Arrange the material below as a JSON list of strings, with one string for each line and blank lines left out.

— START Data supplied —

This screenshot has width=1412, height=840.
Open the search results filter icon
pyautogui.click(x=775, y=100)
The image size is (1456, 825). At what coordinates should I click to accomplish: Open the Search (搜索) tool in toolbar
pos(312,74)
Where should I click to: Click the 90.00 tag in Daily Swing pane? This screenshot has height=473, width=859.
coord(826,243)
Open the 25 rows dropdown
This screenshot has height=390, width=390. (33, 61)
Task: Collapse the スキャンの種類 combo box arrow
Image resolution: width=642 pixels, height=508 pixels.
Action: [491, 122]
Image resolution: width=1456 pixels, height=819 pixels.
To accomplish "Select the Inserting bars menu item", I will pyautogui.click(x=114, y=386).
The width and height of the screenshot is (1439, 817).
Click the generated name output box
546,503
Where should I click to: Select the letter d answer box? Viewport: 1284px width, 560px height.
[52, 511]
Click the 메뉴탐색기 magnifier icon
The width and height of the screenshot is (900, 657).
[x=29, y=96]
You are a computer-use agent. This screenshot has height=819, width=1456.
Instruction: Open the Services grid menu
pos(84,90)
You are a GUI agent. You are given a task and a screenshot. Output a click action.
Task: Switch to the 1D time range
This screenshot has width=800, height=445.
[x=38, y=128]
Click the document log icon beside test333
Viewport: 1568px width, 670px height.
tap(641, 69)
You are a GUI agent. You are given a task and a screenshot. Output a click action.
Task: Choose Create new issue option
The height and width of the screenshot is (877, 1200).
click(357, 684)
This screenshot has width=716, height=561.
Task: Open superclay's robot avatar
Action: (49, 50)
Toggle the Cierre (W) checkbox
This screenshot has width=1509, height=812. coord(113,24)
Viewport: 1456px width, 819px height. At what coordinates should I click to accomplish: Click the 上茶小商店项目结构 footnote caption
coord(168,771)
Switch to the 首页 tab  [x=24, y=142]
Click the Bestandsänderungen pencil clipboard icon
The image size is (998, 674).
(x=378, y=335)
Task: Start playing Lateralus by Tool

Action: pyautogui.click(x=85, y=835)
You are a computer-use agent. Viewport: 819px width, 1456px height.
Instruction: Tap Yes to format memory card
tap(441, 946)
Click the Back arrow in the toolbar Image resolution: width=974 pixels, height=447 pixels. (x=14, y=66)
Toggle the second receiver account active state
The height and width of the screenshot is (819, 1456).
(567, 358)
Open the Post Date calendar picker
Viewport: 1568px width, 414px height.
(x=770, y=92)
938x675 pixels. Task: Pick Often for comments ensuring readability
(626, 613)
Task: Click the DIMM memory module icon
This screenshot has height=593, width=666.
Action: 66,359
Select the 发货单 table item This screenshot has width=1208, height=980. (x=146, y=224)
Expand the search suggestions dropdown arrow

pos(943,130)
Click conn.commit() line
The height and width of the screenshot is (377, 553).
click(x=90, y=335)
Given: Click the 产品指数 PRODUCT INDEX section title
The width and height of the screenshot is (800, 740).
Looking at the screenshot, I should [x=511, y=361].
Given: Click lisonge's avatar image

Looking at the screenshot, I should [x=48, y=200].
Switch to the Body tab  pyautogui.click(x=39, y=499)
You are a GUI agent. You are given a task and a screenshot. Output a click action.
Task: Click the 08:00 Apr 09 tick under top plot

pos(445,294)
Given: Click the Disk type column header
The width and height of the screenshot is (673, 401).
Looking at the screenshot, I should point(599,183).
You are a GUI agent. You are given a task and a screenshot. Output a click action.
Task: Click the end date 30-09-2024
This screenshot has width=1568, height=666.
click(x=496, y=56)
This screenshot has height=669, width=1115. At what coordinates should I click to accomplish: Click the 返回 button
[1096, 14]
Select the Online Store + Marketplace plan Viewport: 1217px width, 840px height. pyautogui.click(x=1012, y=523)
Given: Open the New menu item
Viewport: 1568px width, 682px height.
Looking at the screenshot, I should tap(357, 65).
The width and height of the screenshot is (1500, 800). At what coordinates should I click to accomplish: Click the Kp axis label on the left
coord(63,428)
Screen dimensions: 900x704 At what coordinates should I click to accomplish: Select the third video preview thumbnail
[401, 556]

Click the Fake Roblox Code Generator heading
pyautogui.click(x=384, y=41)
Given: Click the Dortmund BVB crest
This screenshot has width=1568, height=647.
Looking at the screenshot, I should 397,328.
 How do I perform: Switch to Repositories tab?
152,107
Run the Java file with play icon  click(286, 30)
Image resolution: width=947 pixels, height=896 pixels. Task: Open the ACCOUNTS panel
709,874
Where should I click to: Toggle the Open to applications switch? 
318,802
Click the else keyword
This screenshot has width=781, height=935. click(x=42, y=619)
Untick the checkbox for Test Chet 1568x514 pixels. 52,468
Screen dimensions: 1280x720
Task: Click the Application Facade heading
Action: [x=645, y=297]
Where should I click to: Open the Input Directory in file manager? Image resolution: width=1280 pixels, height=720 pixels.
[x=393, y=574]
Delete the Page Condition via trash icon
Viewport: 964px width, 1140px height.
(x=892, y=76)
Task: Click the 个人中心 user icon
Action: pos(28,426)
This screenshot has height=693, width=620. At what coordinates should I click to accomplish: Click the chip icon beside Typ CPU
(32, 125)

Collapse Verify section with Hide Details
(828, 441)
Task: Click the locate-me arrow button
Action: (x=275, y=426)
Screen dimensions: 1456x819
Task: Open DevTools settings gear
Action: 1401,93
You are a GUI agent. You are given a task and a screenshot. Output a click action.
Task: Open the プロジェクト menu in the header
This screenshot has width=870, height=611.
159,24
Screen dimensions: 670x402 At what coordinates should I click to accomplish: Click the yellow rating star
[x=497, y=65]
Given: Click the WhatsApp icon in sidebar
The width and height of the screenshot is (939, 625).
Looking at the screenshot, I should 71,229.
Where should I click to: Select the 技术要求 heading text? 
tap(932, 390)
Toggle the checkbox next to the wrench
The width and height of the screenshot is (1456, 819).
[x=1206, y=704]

— END Data supplied —

## Output
[
  "This screenshot has width=1412, height=840.",
  "Open the search results filter icon",
  "pyautogui.click(x=775, y=100)",
  "The image size is (1456, 825). At what coordinates should I click to accomplish: Open the Search (搜索) tool in toolbar",
  "pos(312,74)",
  "Where should I click to: Click the 90.00 tag in Daily Swing pane? This screenshot has height=473, width=859.",
  "coord(826,243)",
  "Open the 25 rows dropdown",
  "This screenshot has height=390, width=390. (33, 61)",
  "Task: Collapse the スキャンの種類 combo box arrow",
  "Image resolution: width=642 pixels, height=508 pixels.",
  "Action: [491, 122]",
  "Image resolution: width=1456 pixels, height=819 pixels.",
  "To accomplish \"Select the Inserting bars menu item\", I will pyautogui.click(x=114, y=386).",
  "The width and height of the screenshot is (1439, 817).",
  "Click the generated name output box",
  "546,503",
  "Where should I click to: Select the letter d answer box? Viewport: 1284px width, 560px height.",
  "[52, 511]",
  "Click the 메뉴탐색기 magnifier icon",
  "The width and height of the screenshot is (900, 657).",
  "[x=29, y=96]",
  "You are a computer-use agent. This screenshot has height=819, width=1456.",
  "Instruction: Open the Services grid menu",
  "pos(84,90)",
  "You are a GUI agent. You are given a task and a screenshot. Output a click action.",
  "Task: Switch to the 1D time range",
  "This screenshot has width=800, height=445.",
  "[x=38, y=128]",
  "Click the document log icon beside test333",
  "Viewport: 1568px width, 670px height.",
  "tap(641, 69)",
  "You are a GUI agent. You are given a task and a screenshot. Output a click action.",
  "Task: Choose Create new issue option",
  "The height and width of the screenshot is (877, 1200).",
  "click(357, 684)",
  "This screenshot has width=716, height=561.",
  "Task: Open superclay's robot avatar",
  "Action: (49, 50)",
  "Toggle the Cierre (W) checkbox",
  "This screenshot has width=1509, height=812. coord(113,24)",
  "Viewport: 1456px width, 819px height. At what coordinates should I click to accomplish: Click the 上茶小商店项目结构 footnote caption",
  "coord(168,771)",
  "Switch to the 首页 tab  [x=24, y=142]",
  "Click the Bestandsänderungen pencil clipboard icon",
  "The image size is (998, 674).",
  "(x=378, y=335)",
  "Task: Start playing Lateralus by Tool",
  "Action: pyautogui.click(x=85, y=835)",
  "You are a computer-use agent. Viewport: 819px width, 1456px height.",
  "Instruction: Tap Yes to format memory card",
  "tap(441, 946)",
  "Click the Back arrow in the toolbar Image resolution: width=974 pixels, height=447 pixels. (x=14, y=66)",
  "Toggle the second receiver account active state",
  "The height and width of the screenshot is (819, 1456).",
  "(567, 358)",
  "Open the Post Date calendar picker",
  "Viewport: 1568px width, 414px height.",
  "(x=770, y=92)",
  "938x675 pixels. Task: Pick Often for comments ensuring readability",
  "(626, 613)",
  "Task: Click the DIMM memory module icon",
  "This screenshot has height=593, width=666.",
  "Action: 66,359",
  "Select the 发货单 table item This screenshot has width=1208, height=980. (x=146, y=224)",
  "Expand the search suggestions dropdown arrow",
  "pos(943,130)",
  "Click conn.commit() line",
  "The height and width of the screenshot is (377, 553).",
  "click(x=90, y=335)",
  "Given: Click the 产品指数 PRODUCT INDEX section title",
  "The width and height of the screenshot is (800, 740).",
  "Looking at the screenshot, I should [x=511, y=361].",
  "Given: Click lisonge's avatar image",
  "Looking at the screenshot, I should [x=48, y=200].",
  "Switch to the Body tab  pyautogui.click(x=39, y=499)",
  "You are a GUI agent. You are given a task and a screenshot. Output a click action.",
  "Task: Click the 08:00 Apr 09 tick under top plot",
  "pos(445,294)",
  "Given: Click the Disk type column header",
  "The width and height of the screenshot is (673, 401).",
  "Looking at the screenshot, I should point(599,183).",
  "You are a GUI agent. You are given a task and a screenshot. Output a click action.",
  "Task: Click the end date 30-09-2024",
  "This screenshot has width=1568, height=666.",
  "click(x=496, y=56)",
  "This screenshot has height=669, width=1115. At what coordinates should I click to accomplish: Click the 返回 button",
  "[1096, 14]",
  "Select the Online Store + Marketplace plan Viewport: 1217px width, 840px height. pyautogui.click(x=1012, y=523)",
  "Given: Open the New menu item",
  "Viewport: 1568px width, 682px height.",
  "Looking at the screenshot, I should tap(357, 65).",
  "The width and height of the screenshot is (1500, 800). At what coordinates should I click to accomplish: Click the Kp axis label on the left",
  "coord(63,428)",
  "Screen dimensions: 900x704 At what coordinates should I click to accomplish: Select the third video preview thumbnail",
  "[401, 556]",
  "Click the Fake Roblox Code Generator heading",
  "pyautogui.click(x=384, y=41)",
  "Given: Click the Dortmund BVB crest",
  "This screenshot has width=1568, height=647.",
  "Looking at the screenshot, I should 397,328.",
  " How do I perform: Switch to Repositories tab?",
  "152,107",
  "Run the Java file with play icon  click(286, 30)",
  "Image resolution: width=947 pixels, height=896 pixels. Task: Open the ACCOUNTS panel",
  "709,874",
  "Where should I click to: Toggle the Open to applications switch? ",
  "318,802",
  "Click the else keyword",
  "This screenshot has width=781, height=935. click(x=42, y=619)",
  "Untick the checkbox for Test Chet 1568x514 pixels. 52,468",
  "Screen dimensions: 1280x720",
  "Task: Click the Application Facade heading",
  "Action: [x=645, y=297]",
  "Where should I click to: Open the Input Directory in file manager? Image resolution: width=1280 pixels, height=720 pixels.",
  "[x=393, y=574]",
  "Delete the Page Condition via trash icon",
  "Viewport: 964px width, 1140px height.",
  "(x=892, y=76)",
  "Task: Click the 个人中心 user icon",
  "Action: pos(28,426)",
  "This screenshot has height=693, width=620. At what coordinates should I click to accomplish: Click the chip icon beside Typ CPU",
  "(32, 125)",
  "Collapse Verify section with Hide Details",
  "(828, 441)",
  "Task: Click the locate-me arrow button",
  "Action: (x=275, y=426)",
  "Screen dimensions: 1456x819",
  "Task: Open DevTools settings gear",
  "Action: 1401,93",
  "You are a GUI agent. You are given a task and a screenshot. Output a click action.",
  "Task: Open the プロジェクト menu in the header",
  "This screenshot has width=870, height=611.",
  "159,24",
  "Screen dimensions: 670x402 At what coordinates should I click to accomplish: Click the yellow rating star",
  "[x=497, y=65]",
  "Given: Click the WhatsApp icon in sidebar",
  "The width and height of the screenshot is (939, 625).",
  "Looking at the screenshot, I should 71,229.",
  "Where should I click to: Select the 技术要求 heading text? ",
  "tap(932, 390)",
  "Toggle the checkbox next to the wrench",
  "The width and height of the screenshot is (1456, 819).",
  "[x=1206, y=704]"
]